» WHAT YOU SHOULD DO
Can you pull out, word for word, every line from the start of the items below through the line containing "click(568, 124)", inclusive?
::: DATASET EXCERPTS :::
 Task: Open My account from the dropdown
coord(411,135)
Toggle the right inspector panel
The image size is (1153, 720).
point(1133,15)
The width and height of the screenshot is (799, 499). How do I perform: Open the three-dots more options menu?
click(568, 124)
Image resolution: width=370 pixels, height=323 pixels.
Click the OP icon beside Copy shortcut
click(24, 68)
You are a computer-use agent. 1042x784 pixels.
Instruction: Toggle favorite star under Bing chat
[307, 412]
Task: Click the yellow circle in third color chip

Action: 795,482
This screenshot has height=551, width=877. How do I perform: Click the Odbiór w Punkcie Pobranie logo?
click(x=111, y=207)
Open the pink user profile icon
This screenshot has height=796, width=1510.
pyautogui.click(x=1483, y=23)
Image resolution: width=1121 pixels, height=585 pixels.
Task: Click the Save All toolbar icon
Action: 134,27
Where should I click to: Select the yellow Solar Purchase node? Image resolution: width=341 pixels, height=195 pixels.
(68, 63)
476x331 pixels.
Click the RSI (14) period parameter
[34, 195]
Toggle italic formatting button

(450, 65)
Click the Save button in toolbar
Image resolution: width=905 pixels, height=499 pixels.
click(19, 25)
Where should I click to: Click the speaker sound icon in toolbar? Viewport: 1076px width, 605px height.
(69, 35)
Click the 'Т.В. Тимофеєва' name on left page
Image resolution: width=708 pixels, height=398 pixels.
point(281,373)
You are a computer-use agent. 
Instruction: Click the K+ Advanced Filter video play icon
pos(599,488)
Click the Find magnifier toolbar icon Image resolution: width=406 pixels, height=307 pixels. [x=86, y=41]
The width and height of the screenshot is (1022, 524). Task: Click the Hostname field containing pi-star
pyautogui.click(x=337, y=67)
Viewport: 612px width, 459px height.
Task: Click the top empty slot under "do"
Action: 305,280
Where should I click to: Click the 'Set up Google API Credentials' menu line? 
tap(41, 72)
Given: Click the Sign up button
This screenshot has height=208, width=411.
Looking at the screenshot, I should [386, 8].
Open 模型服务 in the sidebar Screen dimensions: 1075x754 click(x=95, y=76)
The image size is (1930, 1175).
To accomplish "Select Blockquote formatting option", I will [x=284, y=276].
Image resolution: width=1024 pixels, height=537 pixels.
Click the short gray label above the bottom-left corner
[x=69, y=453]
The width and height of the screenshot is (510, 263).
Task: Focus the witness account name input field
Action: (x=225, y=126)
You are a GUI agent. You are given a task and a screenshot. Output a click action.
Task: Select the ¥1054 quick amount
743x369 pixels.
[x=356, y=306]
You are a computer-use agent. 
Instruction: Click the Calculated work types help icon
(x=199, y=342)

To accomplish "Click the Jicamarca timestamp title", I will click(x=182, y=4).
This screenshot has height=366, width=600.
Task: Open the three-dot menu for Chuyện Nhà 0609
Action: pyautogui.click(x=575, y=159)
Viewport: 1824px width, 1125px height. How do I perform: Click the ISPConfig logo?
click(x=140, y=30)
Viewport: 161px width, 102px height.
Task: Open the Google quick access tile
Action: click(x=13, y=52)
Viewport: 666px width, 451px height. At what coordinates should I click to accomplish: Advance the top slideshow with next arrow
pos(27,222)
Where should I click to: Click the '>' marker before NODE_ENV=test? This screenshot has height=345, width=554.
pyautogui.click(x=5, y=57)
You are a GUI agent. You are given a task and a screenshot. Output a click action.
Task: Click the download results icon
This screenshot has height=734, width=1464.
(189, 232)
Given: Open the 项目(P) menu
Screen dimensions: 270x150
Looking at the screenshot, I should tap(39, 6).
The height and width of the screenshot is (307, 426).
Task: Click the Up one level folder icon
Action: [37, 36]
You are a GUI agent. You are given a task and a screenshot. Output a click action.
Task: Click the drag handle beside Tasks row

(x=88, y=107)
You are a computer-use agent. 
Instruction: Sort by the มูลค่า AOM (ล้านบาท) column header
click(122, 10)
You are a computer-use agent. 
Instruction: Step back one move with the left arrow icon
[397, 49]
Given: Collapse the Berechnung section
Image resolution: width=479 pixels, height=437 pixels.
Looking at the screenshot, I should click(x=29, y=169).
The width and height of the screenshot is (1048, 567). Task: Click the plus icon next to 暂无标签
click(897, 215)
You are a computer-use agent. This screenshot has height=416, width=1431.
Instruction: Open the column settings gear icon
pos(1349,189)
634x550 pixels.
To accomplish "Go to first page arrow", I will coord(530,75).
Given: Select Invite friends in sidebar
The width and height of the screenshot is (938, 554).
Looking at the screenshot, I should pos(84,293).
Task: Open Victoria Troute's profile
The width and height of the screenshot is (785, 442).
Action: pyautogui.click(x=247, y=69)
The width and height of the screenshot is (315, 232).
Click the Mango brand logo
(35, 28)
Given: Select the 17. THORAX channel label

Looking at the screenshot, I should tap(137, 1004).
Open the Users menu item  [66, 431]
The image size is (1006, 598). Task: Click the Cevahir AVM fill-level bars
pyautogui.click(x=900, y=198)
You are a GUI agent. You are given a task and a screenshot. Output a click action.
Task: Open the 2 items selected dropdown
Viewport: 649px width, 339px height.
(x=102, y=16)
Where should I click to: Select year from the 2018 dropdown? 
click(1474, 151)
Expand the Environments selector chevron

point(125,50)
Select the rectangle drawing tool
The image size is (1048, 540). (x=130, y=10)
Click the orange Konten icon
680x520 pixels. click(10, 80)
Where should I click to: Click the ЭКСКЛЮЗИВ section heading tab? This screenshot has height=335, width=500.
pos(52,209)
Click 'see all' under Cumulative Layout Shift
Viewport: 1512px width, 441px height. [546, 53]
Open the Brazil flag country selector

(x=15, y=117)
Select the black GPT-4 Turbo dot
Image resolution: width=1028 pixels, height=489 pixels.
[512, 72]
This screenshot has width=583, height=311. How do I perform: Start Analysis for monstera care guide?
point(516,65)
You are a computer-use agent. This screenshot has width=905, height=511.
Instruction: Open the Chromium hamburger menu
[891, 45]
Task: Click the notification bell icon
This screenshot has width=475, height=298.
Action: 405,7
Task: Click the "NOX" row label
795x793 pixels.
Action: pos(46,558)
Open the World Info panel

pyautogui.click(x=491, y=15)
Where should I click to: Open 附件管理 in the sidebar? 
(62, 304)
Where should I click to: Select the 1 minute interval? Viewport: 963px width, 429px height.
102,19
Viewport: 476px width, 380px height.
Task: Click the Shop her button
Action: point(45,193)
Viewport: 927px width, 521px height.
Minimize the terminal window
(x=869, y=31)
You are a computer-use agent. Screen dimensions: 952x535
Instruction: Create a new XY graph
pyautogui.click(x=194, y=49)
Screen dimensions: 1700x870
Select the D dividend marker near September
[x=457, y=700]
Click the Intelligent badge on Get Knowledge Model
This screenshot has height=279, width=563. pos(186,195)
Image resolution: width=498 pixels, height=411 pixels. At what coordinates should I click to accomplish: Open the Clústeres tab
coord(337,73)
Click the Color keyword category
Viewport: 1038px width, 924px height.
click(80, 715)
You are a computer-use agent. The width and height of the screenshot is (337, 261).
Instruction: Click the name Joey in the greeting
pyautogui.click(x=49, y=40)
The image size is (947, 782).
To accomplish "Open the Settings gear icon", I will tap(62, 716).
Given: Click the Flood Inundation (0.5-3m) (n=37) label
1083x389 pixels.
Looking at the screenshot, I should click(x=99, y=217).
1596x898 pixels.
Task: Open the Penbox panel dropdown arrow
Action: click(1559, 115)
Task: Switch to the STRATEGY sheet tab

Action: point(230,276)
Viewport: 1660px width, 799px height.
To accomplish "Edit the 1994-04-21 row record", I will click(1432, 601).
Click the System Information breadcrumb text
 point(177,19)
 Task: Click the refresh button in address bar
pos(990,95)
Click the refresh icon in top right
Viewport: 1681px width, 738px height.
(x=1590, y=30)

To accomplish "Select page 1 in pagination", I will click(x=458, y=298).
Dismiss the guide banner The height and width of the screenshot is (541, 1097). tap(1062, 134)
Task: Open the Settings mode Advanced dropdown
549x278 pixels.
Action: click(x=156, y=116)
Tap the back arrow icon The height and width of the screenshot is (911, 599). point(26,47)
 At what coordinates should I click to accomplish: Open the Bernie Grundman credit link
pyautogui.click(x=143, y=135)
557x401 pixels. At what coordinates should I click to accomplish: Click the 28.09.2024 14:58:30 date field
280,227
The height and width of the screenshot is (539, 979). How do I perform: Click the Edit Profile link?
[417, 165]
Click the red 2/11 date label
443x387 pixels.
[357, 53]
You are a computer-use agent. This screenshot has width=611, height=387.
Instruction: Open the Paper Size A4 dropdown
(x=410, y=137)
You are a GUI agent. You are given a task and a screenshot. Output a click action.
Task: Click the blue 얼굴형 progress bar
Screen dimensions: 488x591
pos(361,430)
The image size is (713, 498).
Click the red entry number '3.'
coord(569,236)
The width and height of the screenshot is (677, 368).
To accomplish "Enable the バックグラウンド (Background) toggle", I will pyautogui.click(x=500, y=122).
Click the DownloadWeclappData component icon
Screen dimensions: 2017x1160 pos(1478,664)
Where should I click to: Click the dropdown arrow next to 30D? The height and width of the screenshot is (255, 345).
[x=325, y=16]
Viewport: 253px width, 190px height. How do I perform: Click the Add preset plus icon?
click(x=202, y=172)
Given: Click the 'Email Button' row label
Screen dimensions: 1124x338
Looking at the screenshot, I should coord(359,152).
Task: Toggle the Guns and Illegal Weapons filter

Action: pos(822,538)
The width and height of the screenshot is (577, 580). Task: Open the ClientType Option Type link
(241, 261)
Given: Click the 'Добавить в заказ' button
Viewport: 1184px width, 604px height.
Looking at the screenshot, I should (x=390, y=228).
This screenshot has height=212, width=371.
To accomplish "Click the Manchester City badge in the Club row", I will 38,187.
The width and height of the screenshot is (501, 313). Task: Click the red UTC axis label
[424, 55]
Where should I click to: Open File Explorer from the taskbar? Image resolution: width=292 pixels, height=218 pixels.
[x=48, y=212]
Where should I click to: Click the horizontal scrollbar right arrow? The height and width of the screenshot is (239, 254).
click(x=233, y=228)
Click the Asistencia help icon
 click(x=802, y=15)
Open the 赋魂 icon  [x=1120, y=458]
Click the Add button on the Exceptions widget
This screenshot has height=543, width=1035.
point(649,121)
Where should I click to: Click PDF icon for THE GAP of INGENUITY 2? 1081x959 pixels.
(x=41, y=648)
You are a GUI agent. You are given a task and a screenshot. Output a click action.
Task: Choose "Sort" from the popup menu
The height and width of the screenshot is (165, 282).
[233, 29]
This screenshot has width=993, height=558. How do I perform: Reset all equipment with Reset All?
:::
» SOLVED PROBLEM
 Task: Open My account from the dropdown
coord(411,135)
Toggle the right inspector panel
The image size is (1153, 720).
point(1133,15)
The width and height of the screenshot is (799, 499). How do I perform: Open the three-dots more options menu?
click(568, 124)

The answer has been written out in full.